Pukul tujuh malam, sebentar lagi Anton-papanya pulang kerja. Bisa Raffa pastikan sebentar lagi akan ada kekacauan di rumah ini. Seperti biasa. 

Raffa bergegas membawa Vio dan mainannya ke kamar Raffa yang ada di lantai dua. Bukan tanpa alasan Raffa membawa Vio ke kamarnya.  Di sini, ruangannya kedap suara. Raffa menyisihkan uang jajan demi merenovasi kamar. 

Dia sudah lelah dengan pertengkaran kedua orang tuanya. Sejak Raffa duduk di bangku SMP kelas 3, mereka sering bertengkar. Dengan adanya kamar kedap suara ini, Raffa bisa tenang di dalamnya. Juga Vio tak perlu mendengar keributan di luar sana. Mental anak itu lebih penting. 

"Bentar ya, Vio. Abang keluar bentar. Main sendiri dulu ya, dek. Nanti abang buatkan susu." 

Vio menurut saja. Sedari dulu dia sering bermain sendiri, bahkan sampai tertidur. Terkadang Raffa bersyukur, anak sekecil itu sudah mampu mandiri. Dia sangat memahami keadaan keluarga ini. 

Raffa keluar kamar.

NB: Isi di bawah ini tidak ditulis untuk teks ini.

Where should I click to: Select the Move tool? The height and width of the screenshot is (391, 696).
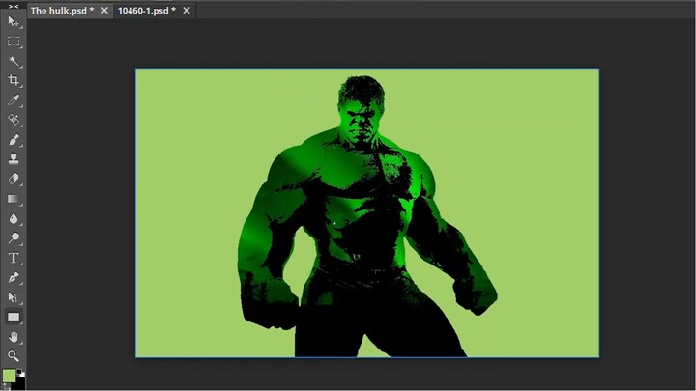(x=14, y=22)
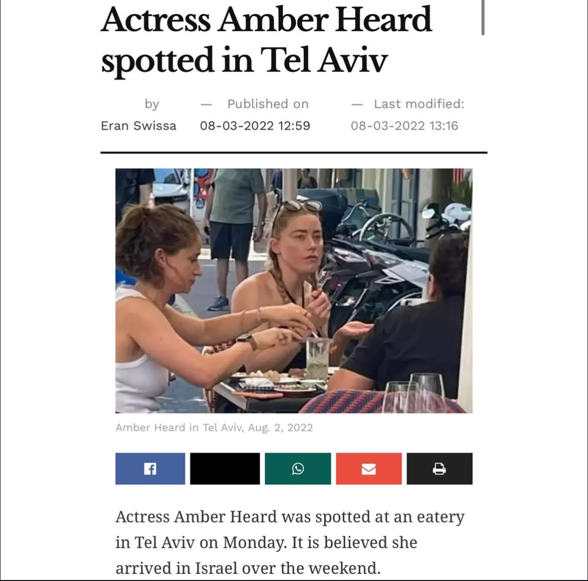Click the 'Published on' label

pyautogui.click(x=268, y=104)
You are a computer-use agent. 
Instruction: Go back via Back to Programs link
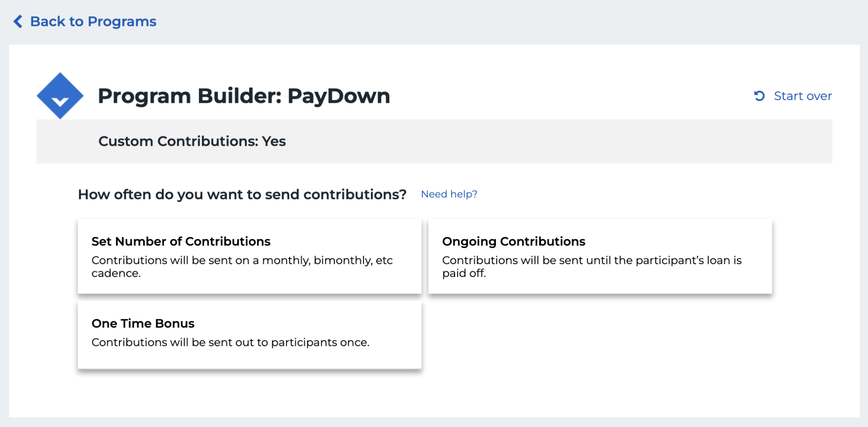(93, 21)
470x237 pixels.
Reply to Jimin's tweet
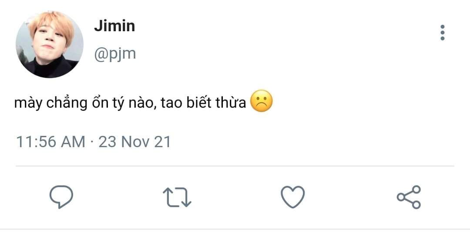61,197
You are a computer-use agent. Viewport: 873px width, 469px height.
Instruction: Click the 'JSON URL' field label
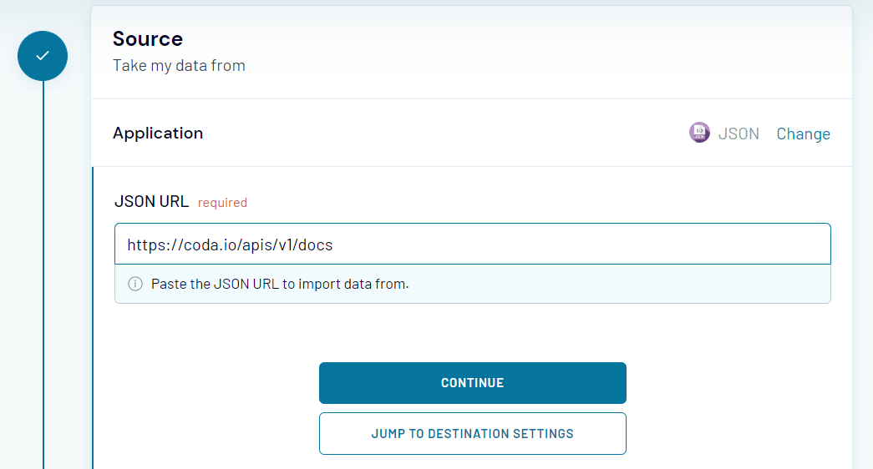pos(150,202)
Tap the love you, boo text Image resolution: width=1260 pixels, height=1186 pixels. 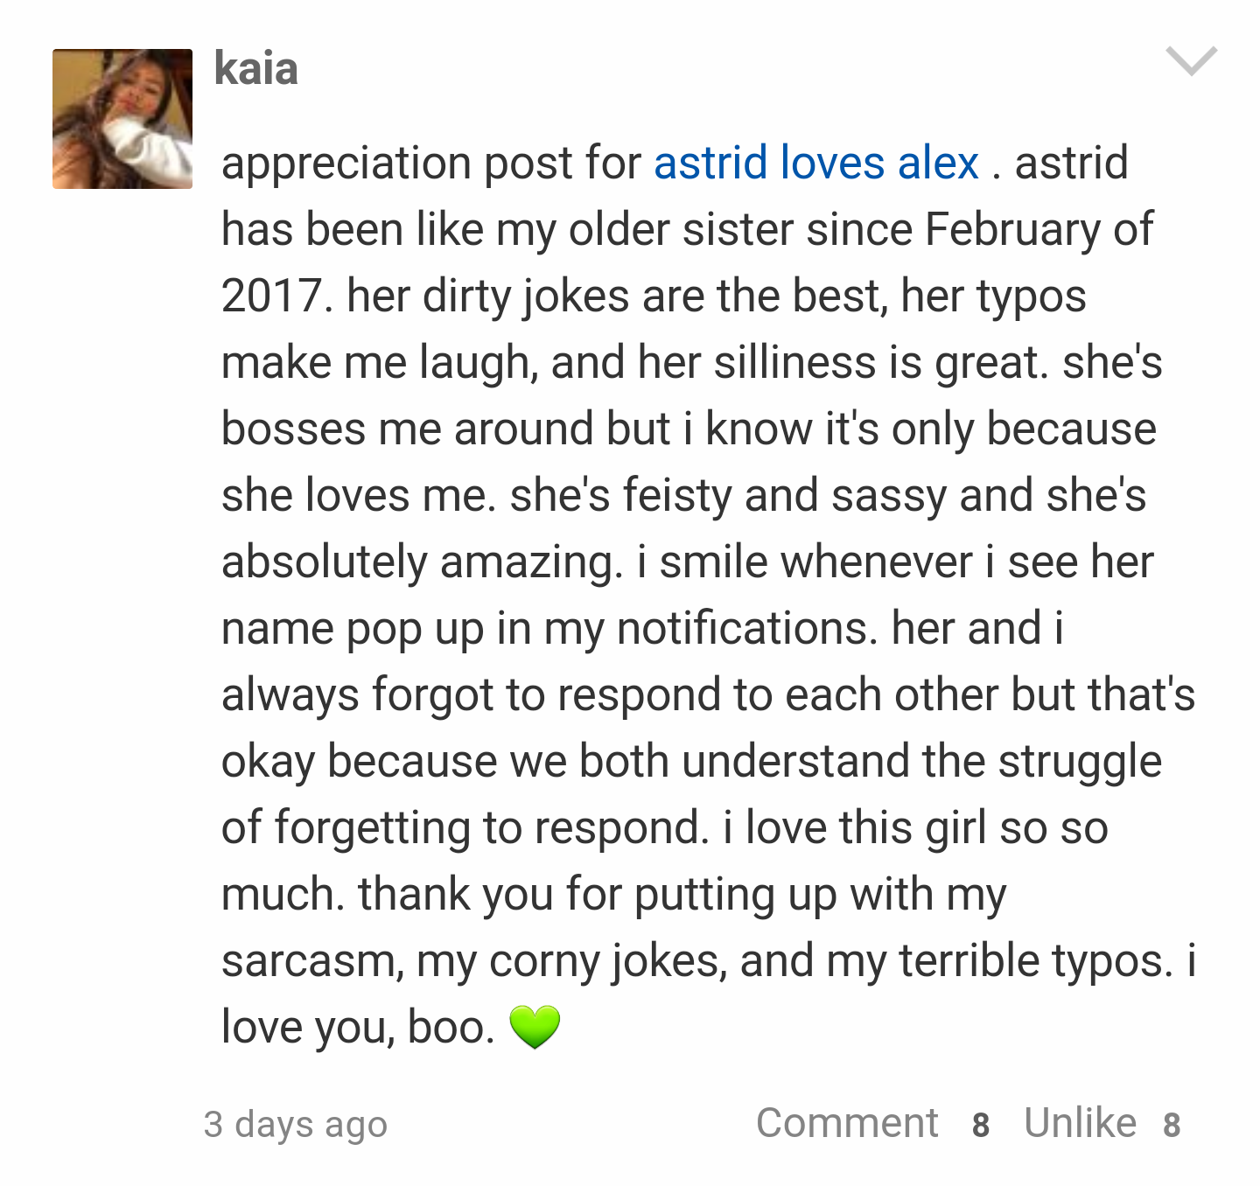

Mengintip sedikit apa yang sedang terjadi di ruang tamu. Dia berhenti di tangga. 

"Gini lagi begini lagi. MAU SAMPAI KAPAN, TATA!!??" Anton mulai berteriak. Intonasi suaranya sangat tinggi. 

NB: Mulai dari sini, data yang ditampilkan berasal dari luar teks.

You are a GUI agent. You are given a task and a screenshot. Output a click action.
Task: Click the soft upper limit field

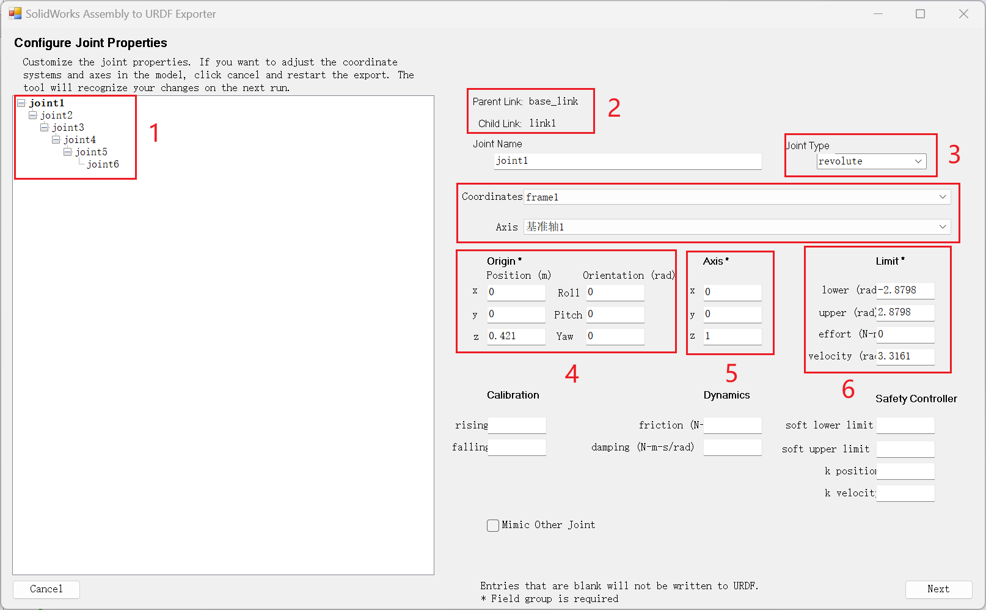click(x=905, y=449)
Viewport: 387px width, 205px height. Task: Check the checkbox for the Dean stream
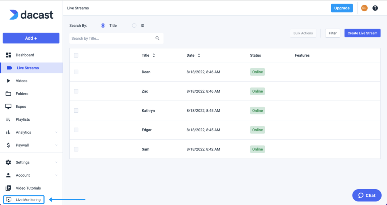click(76, 72)
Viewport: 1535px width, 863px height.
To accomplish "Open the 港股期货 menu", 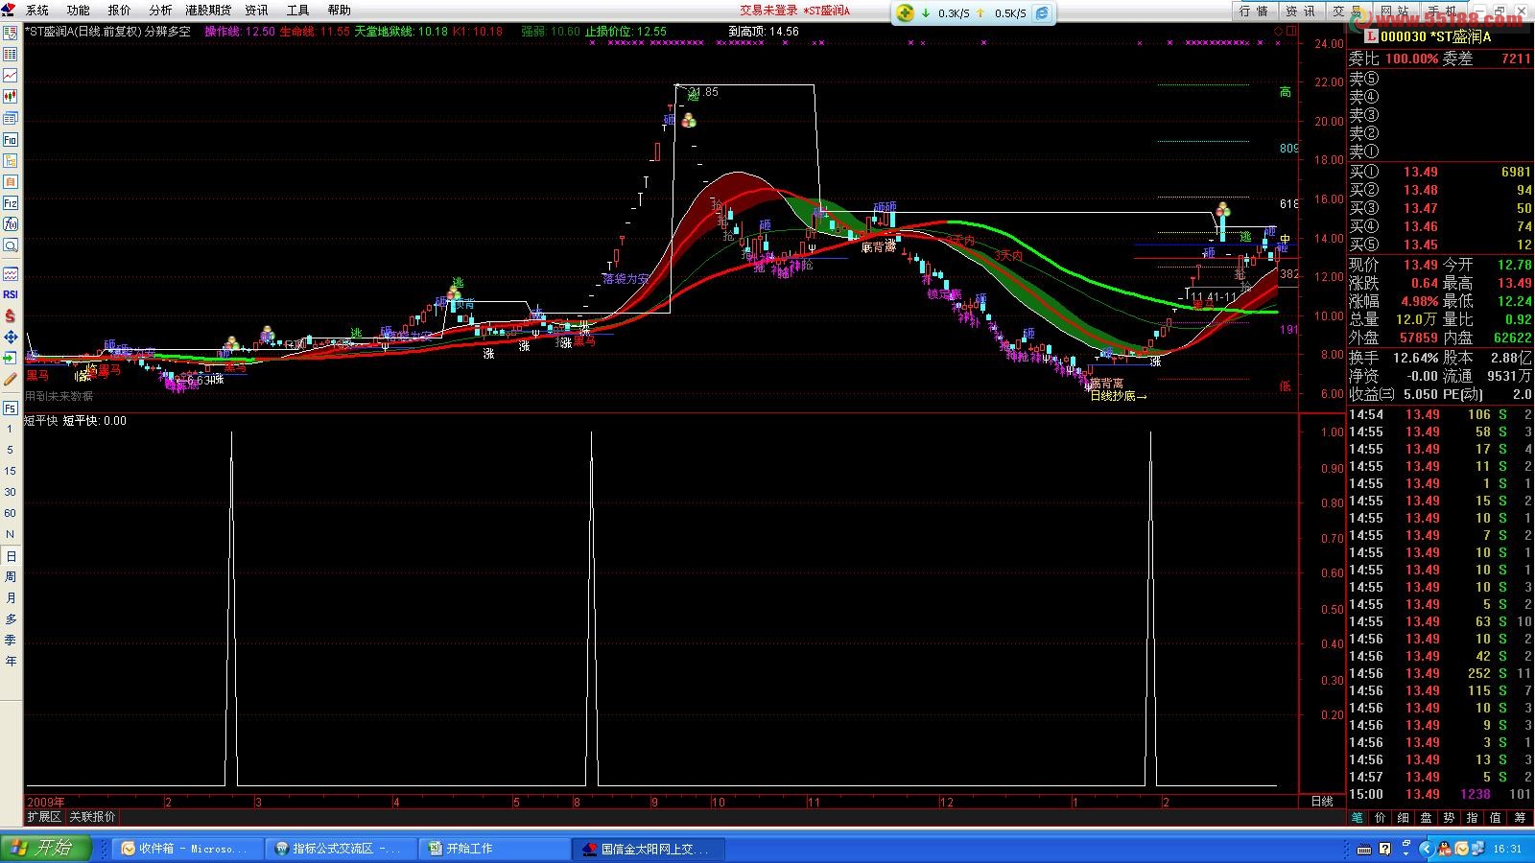I will 208,11.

Tak sampai disitu, Tata mendorong tubuh suami sahnya. "Suka suka gue lah. Kalo emang lo gak tahan dengan tingkah gue kenapa gak ceraikan aja hah!?" 

"Lu gile ya. Anak lu noh. Lu pikirin anak lu!"

"Idih. Anak lo tuh. Lo aja sana urus. Cari perempuan lain kalo lo mampu. Duit lo kan banyak. Nikahin perempuan lain yang bisa urus anak lo. Gue mah ogah!"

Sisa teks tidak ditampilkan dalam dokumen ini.